# Need help/advice



## JackalR (29/4/15)

Sup gents

I've been coil building for a few months, mostly dual micro coils and the odd single micro coil. 

Lately I've been interested in building a twisted coil. YouTubed a bunch of videos and twisted a length of 26g kanthal using a power drill like most of the videos show. 

I'd say it came out pretty good. Looks nice and uniform. I'd love to post picks but this Sony doesn't like to take photos close up apparently. 

Anyways my issue I seem to be having is that the coil doesn't warm up from the middle and move outwards like on the videos (hope that makes sense) 

I've tried everything from compressing the coil slightly to ensure that everything is touching to ensuring the leads are the exact length and that they are the same distance from the post screws. But can't seem to get it to fire normally. 

I wicked it and while it probably produces the same vapour as a dual non twisted coil it seems to be a very cool vape even when pushing 65w. 

The twisted I'm building is 7 wraps with an id of 3mm coming in at 0.8 ohms 

Any advice or help would be appreciated


----------



## zadiac (29/4/15)

Hi JackalR

Try brushing the coils lightly across the lenth of the coil with a screwdriver. Just lightly. Heat it up, brush it lightly, repeat.

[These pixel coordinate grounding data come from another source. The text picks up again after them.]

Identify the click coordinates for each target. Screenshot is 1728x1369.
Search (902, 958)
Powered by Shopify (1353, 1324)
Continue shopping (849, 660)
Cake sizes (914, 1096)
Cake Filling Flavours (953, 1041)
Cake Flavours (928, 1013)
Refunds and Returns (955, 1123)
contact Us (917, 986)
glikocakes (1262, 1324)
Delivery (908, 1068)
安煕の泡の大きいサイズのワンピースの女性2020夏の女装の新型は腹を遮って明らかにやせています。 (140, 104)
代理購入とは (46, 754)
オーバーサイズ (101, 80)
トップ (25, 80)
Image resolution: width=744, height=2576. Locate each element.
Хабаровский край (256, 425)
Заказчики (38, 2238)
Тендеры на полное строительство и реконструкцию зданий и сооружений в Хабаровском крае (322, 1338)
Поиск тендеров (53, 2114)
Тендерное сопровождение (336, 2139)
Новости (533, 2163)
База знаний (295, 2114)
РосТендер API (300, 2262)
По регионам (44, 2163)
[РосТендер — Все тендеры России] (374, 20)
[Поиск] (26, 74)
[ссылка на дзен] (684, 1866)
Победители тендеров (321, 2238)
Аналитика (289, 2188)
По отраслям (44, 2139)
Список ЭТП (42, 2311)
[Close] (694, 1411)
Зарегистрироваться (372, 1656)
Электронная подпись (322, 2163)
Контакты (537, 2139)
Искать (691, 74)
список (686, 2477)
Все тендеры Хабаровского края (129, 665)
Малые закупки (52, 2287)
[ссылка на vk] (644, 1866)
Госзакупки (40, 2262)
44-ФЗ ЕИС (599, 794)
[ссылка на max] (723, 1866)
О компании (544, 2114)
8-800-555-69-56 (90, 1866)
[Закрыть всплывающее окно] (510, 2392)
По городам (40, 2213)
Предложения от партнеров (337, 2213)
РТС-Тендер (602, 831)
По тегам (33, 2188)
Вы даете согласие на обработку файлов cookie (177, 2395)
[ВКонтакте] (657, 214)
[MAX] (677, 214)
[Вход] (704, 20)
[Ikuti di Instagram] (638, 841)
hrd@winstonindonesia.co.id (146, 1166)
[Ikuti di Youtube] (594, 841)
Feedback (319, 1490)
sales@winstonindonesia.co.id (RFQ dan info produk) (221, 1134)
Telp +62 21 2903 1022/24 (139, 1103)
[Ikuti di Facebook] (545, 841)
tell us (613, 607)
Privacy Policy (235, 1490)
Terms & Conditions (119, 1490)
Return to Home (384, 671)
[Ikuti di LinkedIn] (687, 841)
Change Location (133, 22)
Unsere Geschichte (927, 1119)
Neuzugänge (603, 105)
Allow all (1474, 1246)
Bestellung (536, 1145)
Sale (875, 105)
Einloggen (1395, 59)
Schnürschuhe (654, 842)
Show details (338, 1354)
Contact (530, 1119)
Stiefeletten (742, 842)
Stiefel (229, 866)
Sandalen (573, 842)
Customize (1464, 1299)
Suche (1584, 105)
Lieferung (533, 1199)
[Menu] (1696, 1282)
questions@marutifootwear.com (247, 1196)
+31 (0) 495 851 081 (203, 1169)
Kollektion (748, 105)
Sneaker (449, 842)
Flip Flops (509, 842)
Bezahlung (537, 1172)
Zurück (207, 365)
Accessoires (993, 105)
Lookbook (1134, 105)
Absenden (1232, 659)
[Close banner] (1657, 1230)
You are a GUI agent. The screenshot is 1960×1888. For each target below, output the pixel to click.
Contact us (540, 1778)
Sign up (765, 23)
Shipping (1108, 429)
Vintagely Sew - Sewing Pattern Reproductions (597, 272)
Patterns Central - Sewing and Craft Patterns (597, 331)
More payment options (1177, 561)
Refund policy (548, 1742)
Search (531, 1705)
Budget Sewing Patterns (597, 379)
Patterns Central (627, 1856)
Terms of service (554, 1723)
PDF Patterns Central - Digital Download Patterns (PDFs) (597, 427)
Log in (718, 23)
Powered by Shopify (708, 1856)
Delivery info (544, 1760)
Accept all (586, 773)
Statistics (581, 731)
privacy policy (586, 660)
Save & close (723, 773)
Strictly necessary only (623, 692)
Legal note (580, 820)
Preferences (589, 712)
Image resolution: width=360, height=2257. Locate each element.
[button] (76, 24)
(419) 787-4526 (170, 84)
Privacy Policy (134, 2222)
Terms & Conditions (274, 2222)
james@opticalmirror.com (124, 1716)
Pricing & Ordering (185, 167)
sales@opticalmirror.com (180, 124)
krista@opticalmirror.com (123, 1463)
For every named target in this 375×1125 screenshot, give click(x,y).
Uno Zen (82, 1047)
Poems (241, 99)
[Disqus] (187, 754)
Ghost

Then fire it up and see how she heats up. Do it again if results are not satisfactory.
Inserting the object that you wound the coil with and wiggling it back and forth (lightly) also seem to help sometimes.

Also, make sure that your coil leads are secure in the posts. Nice and tight. Loose connection can produce uneven heating and hotspots.

Edit: Some info for you

Reactions: Agree 1


----------



## JackalR (29/4/15)

Thanks man will give it a go. Will give feedback when I get home to play


----------



## zadiac (29/4/15)

You're welcome


----------